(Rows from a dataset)
··········
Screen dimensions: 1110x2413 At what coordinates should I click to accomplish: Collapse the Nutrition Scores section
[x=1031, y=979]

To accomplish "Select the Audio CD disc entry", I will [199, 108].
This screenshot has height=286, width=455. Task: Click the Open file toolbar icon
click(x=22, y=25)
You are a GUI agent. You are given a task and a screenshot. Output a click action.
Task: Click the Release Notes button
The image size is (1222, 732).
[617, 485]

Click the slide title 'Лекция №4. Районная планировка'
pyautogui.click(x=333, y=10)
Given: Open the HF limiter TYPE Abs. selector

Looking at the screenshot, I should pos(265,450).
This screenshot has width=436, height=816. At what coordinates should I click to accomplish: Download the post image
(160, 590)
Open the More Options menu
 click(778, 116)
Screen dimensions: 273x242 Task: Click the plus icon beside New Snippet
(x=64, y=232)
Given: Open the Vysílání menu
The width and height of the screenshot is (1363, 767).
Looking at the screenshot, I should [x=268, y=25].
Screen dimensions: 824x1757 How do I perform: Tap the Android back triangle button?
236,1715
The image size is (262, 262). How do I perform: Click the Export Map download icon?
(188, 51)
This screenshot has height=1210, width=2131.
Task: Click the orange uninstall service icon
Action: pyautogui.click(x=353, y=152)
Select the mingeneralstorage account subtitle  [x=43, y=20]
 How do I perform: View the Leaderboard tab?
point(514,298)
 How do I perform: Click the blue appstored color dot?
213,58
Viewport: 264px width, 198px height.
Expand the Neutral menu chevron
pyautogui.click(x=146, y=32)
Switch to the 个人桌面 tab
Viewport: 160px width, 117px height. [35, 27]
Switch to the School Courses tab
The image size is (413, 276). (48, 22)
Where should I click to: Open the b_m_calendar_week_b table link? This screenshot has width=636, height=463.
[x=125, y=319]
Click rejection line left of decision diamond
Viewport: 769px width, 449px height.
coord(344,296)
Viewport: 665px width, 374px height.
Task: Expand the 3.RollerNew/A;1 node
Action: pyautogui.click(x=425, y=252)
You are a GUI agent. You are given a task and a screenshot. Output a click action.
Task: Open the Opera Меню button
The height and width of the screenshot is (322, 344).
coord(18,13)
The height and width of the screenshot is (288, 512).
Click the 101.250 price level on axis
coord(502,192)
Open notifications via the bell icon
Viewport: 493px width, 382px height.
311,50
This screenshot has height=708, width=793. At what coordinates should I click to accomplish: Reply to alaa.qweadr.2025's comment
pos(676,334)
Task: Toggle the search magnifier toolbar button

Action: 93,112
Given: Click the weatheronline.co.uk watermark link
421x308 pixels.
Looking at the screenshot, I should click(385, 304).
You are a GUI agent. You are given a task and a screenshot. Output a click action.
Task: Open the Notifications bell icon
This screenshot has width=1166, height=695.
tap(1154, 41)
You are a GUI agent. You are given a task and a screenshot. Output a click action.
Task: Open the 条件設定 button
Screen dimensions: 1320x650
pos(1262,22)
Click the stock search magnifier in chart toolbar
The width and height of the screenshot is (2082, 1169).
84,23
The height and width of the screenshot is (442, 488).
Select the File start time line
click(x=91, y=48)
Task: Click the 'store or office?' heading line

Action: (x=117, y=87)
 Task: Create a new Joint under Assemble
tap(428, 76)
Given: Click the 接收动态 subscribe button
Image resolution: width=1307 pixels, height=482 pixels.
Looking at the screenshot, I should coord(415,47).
··········
**Brief:**
Write out the rows above word for word.

**Expected answer:**
Screen dimensions: 1110x2413 At what coordinates should I click to accomplish: Collapse the Nutrition Scores section
[x=1031, y=979]

To accomplish "Select the Audio CD disc entry", I will [199, 108].
This screenshot has height=286, width=455. Task: Click the Open file toolbar icon
click(x=22, y=25)
You are a GUI agent. You are given a task and a screenshot. Output a click action.
Task: Click the Release Notes button
The image size is (1222, 732).
[617, 485]

Click the slide title 'Лекция №4. Районная планировка'
pyautogui.click(x=333, y=10)
Given: Open the HF limiter TYPE Abs. selector

Looking at the screenshot, I should pos(265,450).
This screenshot has width=436, height=816. At what coordinates should I click to accomplish: Download the post image
(160, 590)
Open the More Options menu
 click(778, 116)
Screen dimensions: 273x242 Task: Click the plus icon beside New Snippet
(x=64, y=232)
Given: Open the Vysílání menu
The width and height of the screenshot is (1363, 767).
Looking at the screenshot, I should [x=268, y=25].
Screen dimensions: 824x1757 How do I perform: Tap the Android back triangle button?
236,1715
The image size is (262, 262). How do I perform: Click the Export Map download icon?
(188, 51)
This screenshot has height=1210, width=2131.
Task: Click the orange uninstall service icon
Action: pyautogui.click(x=353, y=152)
Select the mingeneralstorage account subtitle  [x=43, y=20]
 How do I perform: View the Leaderboard tab?
point(514,298)
 How do I perform: Click the blue appstored color dot?
213,58
Viewport: 264px width, 198px height.
Expand the Neutral menu chevron
pyautogui.click(x=146, y=32)
Switch to the 个人桌面 tab
Viewport: 160px width, 117px height. [35, 27]
Switch to the School Courses tab
The image size is (413, 276). (48, 22)
Where should I click to: Open the b_m_calendar_week_b table link? This screenshot has width=636, height=463.
[x=125, y=319]
Click rejection line left of decision diamond
Viewport: 769px width, 449px height.
coord(344,296)
Viewport: 665px width, 374px height.
Task: Expand the 3.RollerNew/A;1 node
Action: pyautogui.click(x=425, y=252)
You are a GUI agent. You are given a task and a screenshot. Output a click action.
Task: Open the Opera Меню button
The height and width of the screenshot is (322, 344).
coord(18,13)
The height and width of the screenshot is (288, 512).
Click the 101.250 price level on axis
coord(502,192)
Open notifications via the bell icon
Viewport: 493px width, 382px height.
311,50
This screenshot has height=708, width=793. At what coordinates should I click to accomplish: Reply to alaa.qweadr.2025's comment
pos(676,334)
Task: Toggle the search magnifier toolbar button

Action: 93,112
Given: Click the weatheronline.co.uk watermark link
421x308 pixels.
Looking at the screenshot, I should click(385, 304).
You are a GUI agent. You are given a task and a screenshot. Output a click action.
Task: Open the Notifications bell icon
This screenshot has width=1166, height=695.
tap(1154, 41)
You are a GUI agent. You are given a task and a screenshot. Output a click action.
Task: Open the 条件設定 button
Screen dimensions: 1320x650
pos(1262,22)
Click the stock search magnifier in chart toolbar
The width and height of the screenshot is (2082, 1169).
84,23
The height and width of the screenshot is (442, 488).
Select the File start time line
click(x=91, y=48)
Task: Click the 'store or office?' heading line

Action: (x=117, y=87)
 Task: Create a new Joint under Assemble
tap(428, 76)
Given: Click the 接收动态 subscribe button
Image resolution: width=1307 pixels, height=482 pixels.
Looking at the screenshot, I should coord(415,47).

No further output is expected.